§ **Records for processing**
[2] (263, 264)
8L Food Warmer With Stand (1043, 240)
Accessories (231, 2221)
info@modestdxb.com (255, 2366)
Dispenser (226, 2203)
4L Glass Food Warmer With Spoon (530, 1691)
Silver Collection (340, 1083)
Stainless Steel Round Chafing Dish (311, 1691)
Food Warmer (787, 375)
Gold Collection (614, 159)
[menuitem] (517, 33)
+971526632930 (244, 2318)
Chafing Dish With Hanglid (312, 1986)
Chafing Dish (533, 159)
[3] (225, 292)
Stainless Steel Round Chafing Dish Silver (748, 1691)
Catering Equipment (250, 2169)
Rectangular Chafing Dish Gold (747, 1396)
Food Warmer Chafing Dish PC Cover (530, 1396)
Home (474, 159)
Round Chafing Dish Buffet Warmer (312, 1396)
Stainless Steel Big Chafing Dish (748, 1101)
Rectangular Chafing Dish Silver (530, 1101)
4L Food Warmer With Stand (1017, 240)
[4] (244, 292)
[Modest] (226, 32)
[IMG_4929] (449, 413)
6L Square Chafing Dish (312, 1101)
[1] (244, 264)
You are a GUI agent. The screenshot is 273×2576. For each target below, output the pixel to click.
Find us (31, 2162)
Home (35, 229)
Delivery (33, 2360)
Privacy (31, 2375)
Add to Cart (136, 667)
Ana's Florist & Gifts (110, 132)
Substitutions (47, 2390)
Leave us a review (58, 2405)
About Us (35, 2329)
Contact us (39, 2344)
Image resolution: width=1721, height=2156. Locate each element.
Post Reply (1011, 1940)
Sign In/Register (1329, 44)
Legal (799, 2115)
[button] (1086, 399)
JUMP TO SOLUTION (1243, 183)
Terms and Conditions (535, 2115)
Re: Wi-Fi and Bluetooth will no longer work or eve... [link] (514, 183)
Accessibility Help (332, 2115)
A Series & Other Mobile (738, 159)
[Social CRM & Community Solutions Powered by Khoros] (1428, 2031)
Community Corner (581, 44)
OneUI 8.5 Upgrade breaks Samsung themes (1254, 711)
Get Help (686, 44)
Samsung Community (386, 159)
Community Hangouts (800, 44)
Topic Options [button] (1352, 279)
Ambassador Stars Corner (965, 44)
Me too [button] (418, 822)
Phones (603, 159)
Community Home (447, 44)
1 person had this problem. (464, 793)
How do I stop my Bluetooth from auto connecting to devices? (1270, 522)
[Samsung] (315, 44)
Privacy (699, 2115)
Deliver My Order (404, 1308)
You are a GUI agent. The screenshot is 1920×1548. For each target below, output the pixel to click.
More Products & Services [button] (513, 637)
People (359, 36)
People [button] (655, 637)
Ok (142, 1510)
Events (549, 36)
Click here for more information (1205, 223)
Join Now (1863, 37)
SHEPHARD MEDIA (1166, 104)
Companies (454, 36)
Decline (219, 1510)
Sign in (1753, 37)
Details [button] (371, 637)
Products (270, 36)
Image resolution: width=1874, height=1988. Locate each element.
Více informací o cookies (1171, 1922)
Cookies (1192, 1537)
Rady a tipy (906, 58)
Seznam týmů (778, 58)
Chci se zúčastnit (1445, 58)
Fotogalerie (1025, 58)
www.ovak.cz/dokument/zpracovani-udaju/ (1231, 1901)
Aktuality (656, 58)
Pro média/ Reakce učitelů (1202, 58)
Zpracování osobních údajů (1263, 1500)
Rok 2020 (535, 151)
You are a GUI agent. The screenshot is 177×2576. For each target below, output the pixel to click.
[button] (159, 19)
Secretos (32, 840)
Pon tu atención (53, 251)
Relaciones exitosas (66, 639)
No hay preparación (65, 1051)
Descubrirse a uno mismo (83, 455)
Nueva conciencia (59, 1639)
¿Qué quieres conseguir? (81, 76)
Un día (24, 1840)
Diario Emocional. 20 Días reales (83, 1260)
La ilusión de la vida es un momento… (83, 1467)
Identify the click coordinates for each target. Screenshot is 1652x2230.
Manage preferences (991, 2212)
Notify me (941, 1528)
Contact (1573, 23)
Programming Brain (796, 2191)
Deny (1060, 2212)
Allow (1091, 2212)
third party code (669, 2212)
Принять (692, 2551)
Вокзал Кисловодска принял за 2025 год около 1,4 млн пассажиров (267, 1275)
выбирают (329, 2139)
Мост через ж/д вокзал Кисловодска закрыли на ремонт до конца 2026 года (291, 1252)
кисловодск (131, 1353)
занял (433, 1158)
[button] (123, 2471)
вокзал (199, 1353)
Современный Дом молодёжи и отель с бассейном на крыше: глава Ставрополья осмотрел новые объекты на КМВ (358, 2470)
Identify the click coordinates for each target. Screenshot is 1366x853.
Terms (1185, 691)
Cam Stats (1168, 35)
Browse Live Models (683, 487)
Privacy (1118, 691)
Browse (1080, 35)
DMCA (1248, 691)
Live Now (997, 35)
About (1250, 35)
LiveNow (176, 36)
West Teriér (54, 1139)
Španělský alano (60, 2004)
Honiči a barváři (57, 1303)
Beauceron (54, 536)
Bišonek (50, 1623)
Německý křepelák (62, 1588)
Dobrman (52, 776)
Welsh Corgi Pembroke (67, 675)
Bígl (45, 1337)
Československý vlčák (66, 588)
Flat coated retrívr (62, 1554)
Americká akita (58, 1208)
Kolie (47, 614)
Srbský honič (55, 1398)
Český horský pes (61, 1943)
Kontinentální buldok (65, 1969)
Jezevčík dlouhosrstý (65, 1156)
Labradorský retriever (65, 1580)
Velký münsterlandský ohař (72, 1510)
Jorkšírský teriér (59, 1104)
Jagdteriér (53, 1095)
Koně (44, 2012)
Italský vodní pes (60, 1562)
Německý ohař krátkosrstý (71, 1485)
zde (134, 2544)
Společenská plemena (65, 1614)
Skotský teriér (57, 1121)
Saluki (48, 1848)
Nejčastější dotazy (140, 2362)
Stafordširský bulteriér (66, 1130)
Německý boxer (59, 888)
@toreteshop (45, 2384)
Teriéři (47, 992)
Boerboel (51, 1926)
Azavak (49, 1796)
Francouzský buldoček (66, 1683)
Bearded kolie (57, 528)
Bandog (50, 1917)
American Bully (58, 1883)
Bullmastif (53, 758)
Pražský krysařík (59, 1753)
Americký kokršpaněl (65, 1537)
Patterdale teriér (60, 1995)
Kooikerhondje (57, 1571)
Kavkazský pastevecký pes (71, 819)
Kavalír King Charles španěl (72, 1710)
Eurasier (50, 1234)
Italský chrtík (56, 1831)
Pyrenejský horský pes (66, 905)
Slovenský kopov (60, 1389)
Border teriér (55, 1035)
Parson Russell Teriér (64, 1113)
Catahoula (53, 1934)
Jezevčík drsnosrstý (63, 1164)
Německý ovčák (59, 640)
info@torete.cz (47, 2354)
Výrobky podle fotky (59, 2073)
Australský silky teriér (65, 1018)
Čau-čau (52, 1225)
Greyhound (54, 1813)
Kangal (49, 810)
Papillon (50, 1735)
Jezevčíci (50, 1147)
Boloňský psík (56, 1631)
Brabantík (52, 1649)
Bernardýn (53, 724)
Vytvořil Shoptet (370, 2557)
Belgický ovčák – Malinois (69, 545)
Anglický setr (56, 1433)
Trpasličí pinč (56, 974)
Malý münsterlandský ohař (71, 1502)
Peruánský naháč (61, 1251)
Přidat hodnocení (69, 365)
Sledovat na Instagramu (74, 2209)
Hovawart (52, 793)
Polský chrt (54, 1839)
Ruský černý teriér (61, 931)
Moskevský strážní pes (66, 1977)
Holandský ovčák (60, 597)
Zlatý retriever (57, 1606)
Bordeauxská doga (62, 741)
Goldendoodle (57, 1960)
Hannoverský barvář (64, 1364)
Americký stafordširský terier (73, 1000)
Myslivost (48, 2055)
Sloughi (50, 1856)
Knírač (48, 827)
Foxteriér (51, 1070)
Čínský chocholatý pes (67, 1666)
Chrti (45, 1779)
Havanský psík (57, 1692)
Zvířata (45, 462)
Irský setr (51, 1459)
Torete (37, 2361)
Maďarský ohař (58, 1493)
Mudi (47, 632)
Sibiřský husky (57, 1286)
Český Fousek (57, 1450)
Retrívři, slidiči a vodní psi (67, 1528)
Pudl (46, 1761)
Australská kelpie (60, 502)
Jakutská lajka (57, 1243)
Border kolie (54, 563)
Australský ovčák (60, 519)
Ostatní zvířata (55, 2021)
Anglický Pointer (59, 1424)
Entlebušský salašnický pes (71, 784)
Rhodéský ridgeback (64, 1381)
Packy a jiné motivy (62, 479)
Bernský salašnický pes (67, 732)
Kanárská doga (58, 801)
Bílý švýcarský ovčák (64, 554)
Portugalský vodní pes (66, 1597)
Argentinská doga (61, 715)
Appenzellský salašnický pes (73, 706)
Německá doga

§ **Problem details**
In the listing above, find the line with "[Social CRM &" and the line with "Phones (603, 159)". Output those two lines and every line between them, exactly as written.

§ **Response box**
[Social CRM & Community Solutions Powered by Khoros] (1428, 2031)
Community Corner (581, 44)
OneUI 8.5 Upgrade breaks Samsung themes (1254, 711)
Get Help (686, 44)
Samsung Community (386, 159)
Community Hangouts (800, 44)
Topic Options [button] (1352, 279)
Ambassador Stars Corner (965, 44)
Me too [button] (418, 822)
Phones (603, 159)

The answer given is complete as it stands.